Тут же откуда-то притащила букет: «Какие машины! Какая очередь!»… И вот иду я с цветами, другие автовладельцы на нас во все глаза глядят, а дама командует:
– Ваша машина?
– Да.
– Поезжайте, а вы все – пропустите!
Но обычно, когда начинаются разговоры: «Ах, вы такая звезда!» – я вспоминаю, как танцевала в Октябрьском зале в Ленинграде. Там, в маленькой комнатке, где еще и гладили, и шили, мне обустроили уголок для переодевания. И вот после выступления собрались в нашей комнатке гримерши, костюмерши, портнихи, окружили меня, и я услышала (как высшую степень восхищения, одобрения, признания): «Екатерина Сергеевна! Мы вас так любим! У вас такой успех – ну… как у Аллы Пугачевой!»… Или с Кобзоном произошла история в том же Ленинграде, когда я в начале восьмидесятых приехала туда на гастроли с ансамблем Московского классического балета и жила в гостинице «Октябрьская». В здании гостиницы одно крыло предназначалось для «уважаемых людей», а другое – для всех остальных. Приходила я в свой номер (в крыле «для всех остальных»), забиралась на постель – в свитерах, в шерстяных носках, в валенках, закутавшись еще и в одеяла, потому что холод стоял жуткий, не топили совсем! И вот заглянул ко мне Иосиф Кобзон, подивился: «Ты что тут делаешь?!» А я, прямо как по анекдоту, ответила: «Ну живу я здесь…» Он меня пригласил на свой концерт, посадил в ложу дирекции, посвятил мне одну из песен… А после того как Иосиф Давыдович уехал, ко мне пришла администратор гостиницы и с поклонами перевела в номер, где жил Кобзон: шикарный, с роялем, с живыми цветами в вазах, а главное – очень теплый, и я наконец могла больше не кутаться. Оказывается, это уважаемый человек Иосиф Кобзон распорядился: «Переведите Максимову в мой номер!»…
«Ну что ты так волнуешься?!»

ПОКАЗАННЫЕ СТРОКИ:
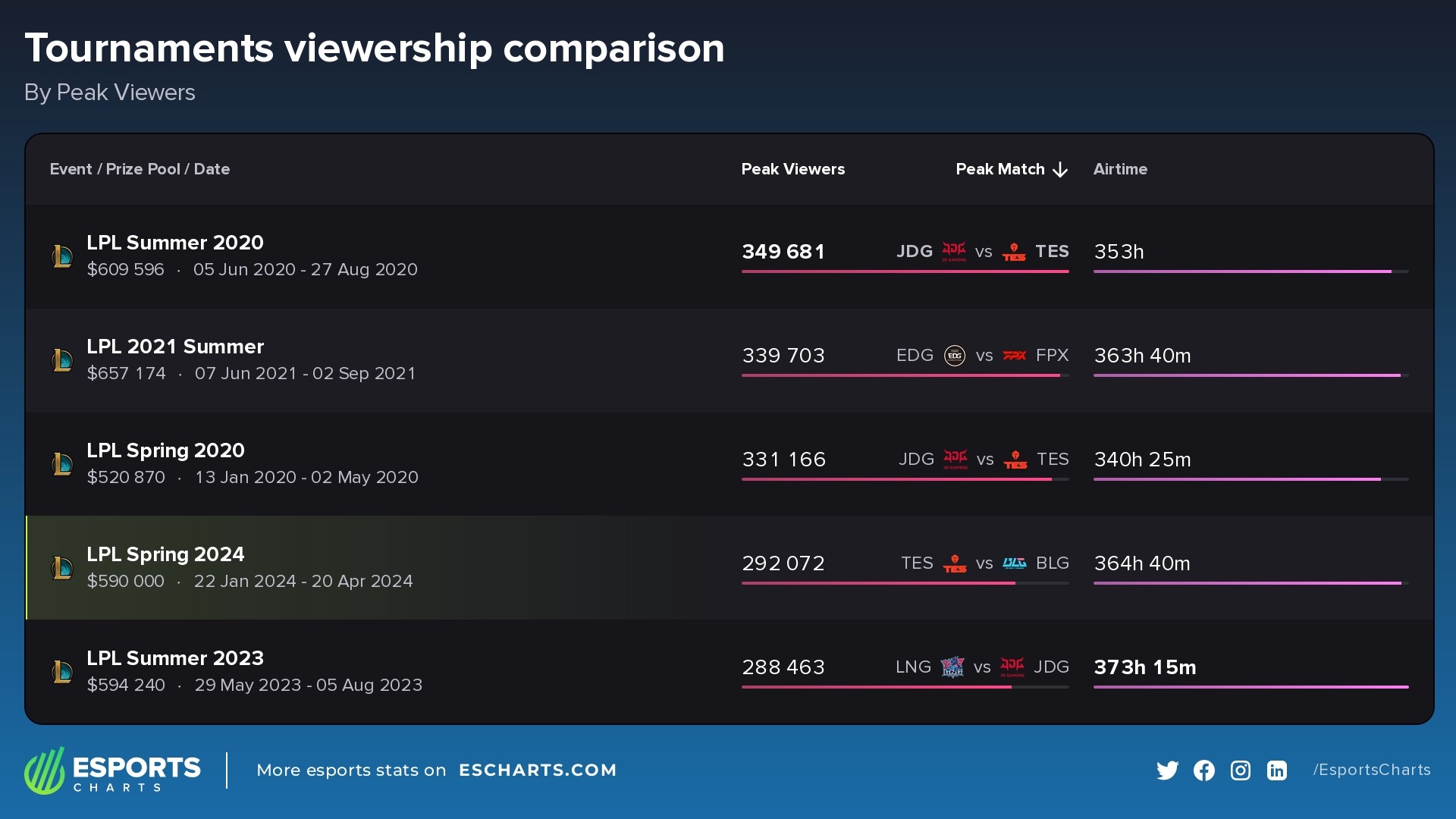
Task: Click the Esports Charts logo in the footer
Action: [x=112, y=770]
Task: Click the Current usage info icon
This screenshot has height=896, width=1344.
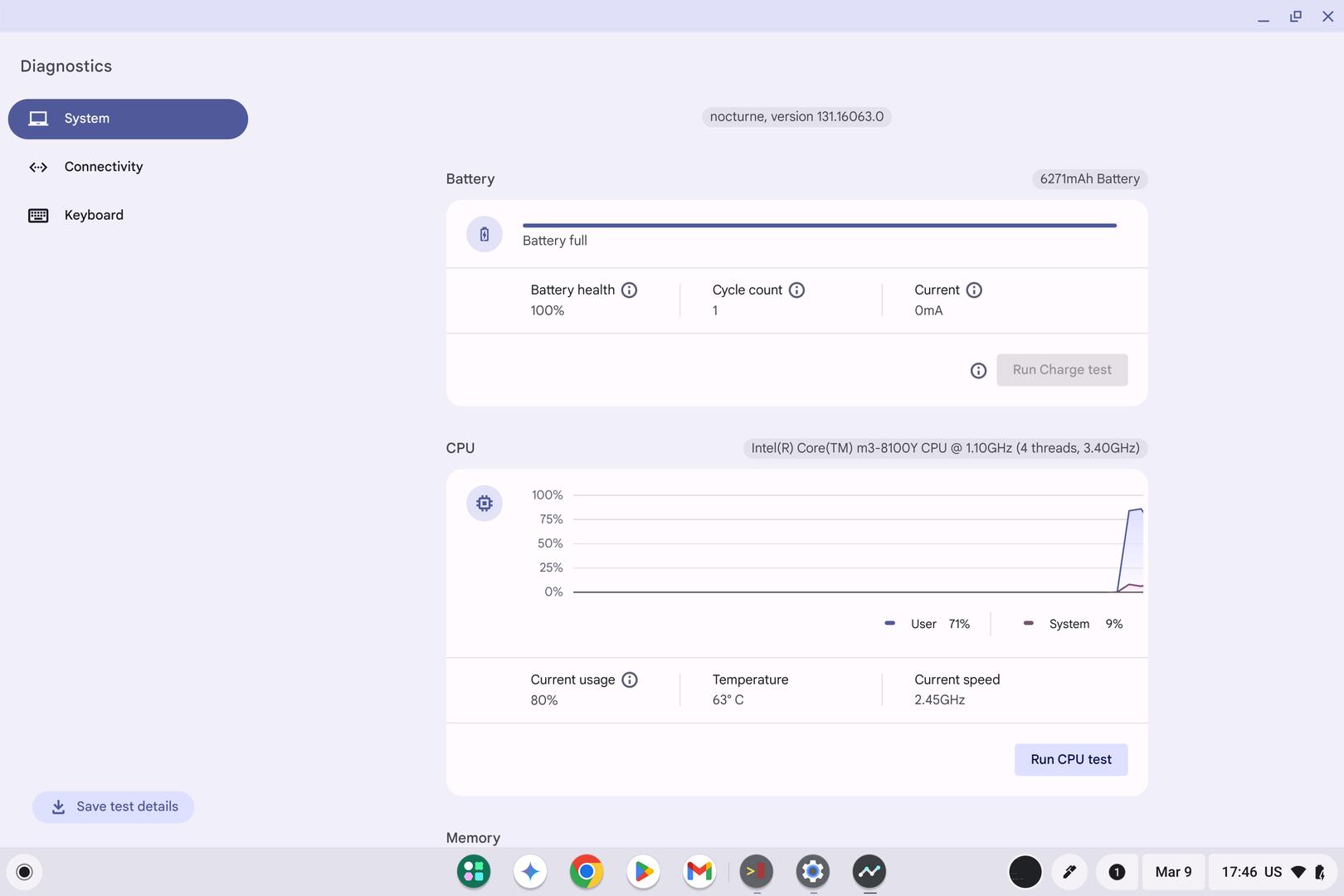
---
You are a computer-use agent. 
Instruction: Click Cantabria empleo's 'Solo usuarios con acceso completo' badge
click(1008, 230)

ЗАДАНИЕ A: Выведите из исходного текста всё, что идет от «Тут же откуда-то» и ниже, вплоть до «все – пропустите!».
ЗАДАНИЕ B: Переведите на английский язык предложение из исходного текста: «В здании гостиницы одно крыло предназначалось для „уважаемых людей“, а другое – для всех остальных».

ПОЛНЫЙ ОТВЕТ A:
Тут же откуда-то притащила букет: «Какие машины! Какая очередь!»… И вот иду я с цветами, другие автовладельцы на нас во все глаза глядят, а дама командует:
– Ваша машина?
– Да.
– Поезжайте, а вы все – пропустите!

ПОЛНЫЙ ОТВЕТ B: In the hotel building, one wing was set aside for "respected people," and the other for everyone else.